Anyway, after the talk many people asked me if they could access the spreadsheet. So here it is. I added some 'sound-alikey' categories (Scott Walker/Frank Black/Anthony Newley-esque, etc) on the advice of one symposium delegate I chatted to after I gave the presentation.

It's a work in progress and certainly not meant to represent anything other than very general categorisations to illustrate a point I was trying to make in my talk (which I'll write up and post here shortly). I am well aware that many complexities in the music are ignored in these categories, and that Bowie's often oblique/abstract lyrical approaches are not well served by the simplistic themes I've listed here. I'm also aware that many might disagree on the categories I've chosen. By 'Modal Effect?' I'm referring to any significant modal or diatonic signature that is present, and am not suggesting that the entire song adheres to that tonal profile. That said, the data set can certainly be refined, and if you want to fiddle about with it and have some additions/amendments/objections by all means let me know (l.kardos@kingston.ac.uk) or adapt your own version to suit.

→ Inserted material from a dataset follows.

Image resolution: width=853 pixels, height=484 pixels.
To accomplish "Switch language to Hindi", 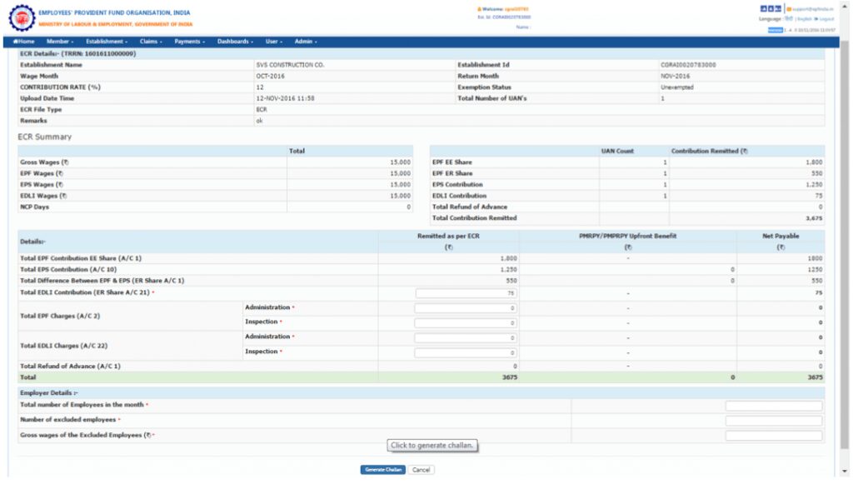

General Bowie Vocalisations vs Song Content (Excel) (Numbers)

For the visualisations, I used the free version of Tableaux Public. You can access the visualisations here (also embedded below, though it seems not all of the tabs are showing). Click the different tabs to see the visualisations I prepared for my talk 'Can You Hear Me? looking at the recurring sonic and musical gestures in the works of David Bowie'.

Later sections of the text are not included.